Por otra parte, entre todas las estampas de Anderson, hay hueco incluso para el humor, y se agradece. Por supuesto, es un humor sutil, muy absurdo en ocasiones, pero que -a modo de un sketch- supone una bocanada de aire fresco e incluso ejerce una correcta crítica social. Sobrevuela la tesis de un cínico egoísmo por culpa del cual nos desentendemos los demás, algo falla como sociedad, son relaciones de mero interés -económico en muchos casos-, despreocupados los unos de los otros. De alguna manera, aun a pesar del dramatismo, se respira cierto optimismo conforme avanza el relato; “¿No es fantástico de todos modos?”, pregunta uno de los personajes. Y aun así, uno puede no quedar satisfecho del todo en los títulos de crédito. Frente a los variopintos temas planteados por Anderson, no se ofrece -ni se quiere ofrecer- respuesta o solución alguna. Uno podría concluir que, aun siendo “fantástico”, efectivamente todo es absurdo y carece de sentido.

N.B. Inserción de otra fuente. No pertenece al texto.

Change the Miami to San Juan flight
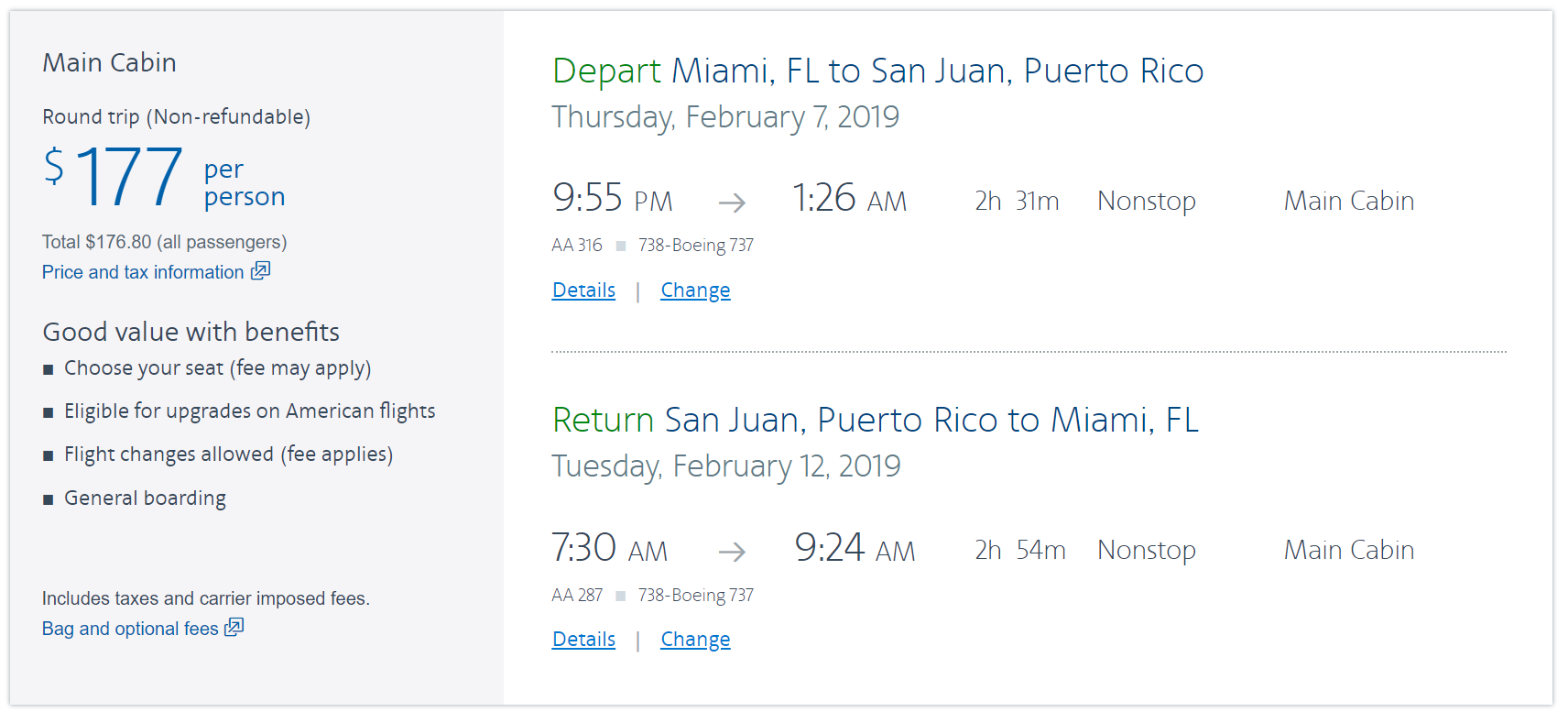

Frente a ello, solo se propone la belleza, las estampas fotografiadas, los sueños.
El director presenta una obra muy personal, que discurre sobre unos raíles pausados, ajenos al presente y a las prisas de este mundo. Desde la primera escena quedamos advertidos. Sus protagonistas nos dan la espalda -cual cuarta pared, observamos de lejos- y entre ellos reina el silencio. Observan el paisaje, están ajenos a nosotros y al mundo, y apenas se desprende un comentario. Anderson desea parar el tiempo, fotografiar un instante, una escena, una conversación, encapsularla y regalárnosla. Nos introduce en un mundo onírico y surrealista, donde caben épocas actuales y pasadas, vestuarios de hoy en día y más arcaicos, pero problemas eternos y universales. Dentistas de hoy, nazis en un búnker, adolescentes bailando junto a un bar, deportados a Siberia. Todo cabe.
La puesta en escena, de esta manera, juega un papel fundamental, muy logrado. Muy diferentes escenarios: restaurantes, vestíbulos de una estación, andenes de tren, carreteras rurales, consultas médicas, salones e iglesias, y en todos ellos el espacio no es baladí, se escoge un ángulo u otro, asfixia o libera a los personajes. Según su estado de ánimo, también se opta por una gama más fría o cálida de colores. Prima el frío, consecuencia de las dudas de fe, de la indiferencia, del duelo. Sorprende desde luego la elección de la cámara fija en todas las escenas. Cada estampa es un único plano, y cuanto recoge la cámara es siempre bajo el mismo encuadre, como esa foto fija inmortalizada e inamovible. Tan solo se desplaza la cámara cuando surcamos el cielo, aproximándose y desvelándonos a los dos amantes que lo surcan contemplando la ciudad. Los personajes, en la mayoría de las estampas, son precisamente el centro del relato. A ellos es a quienes la cámara fija sitúa en medio.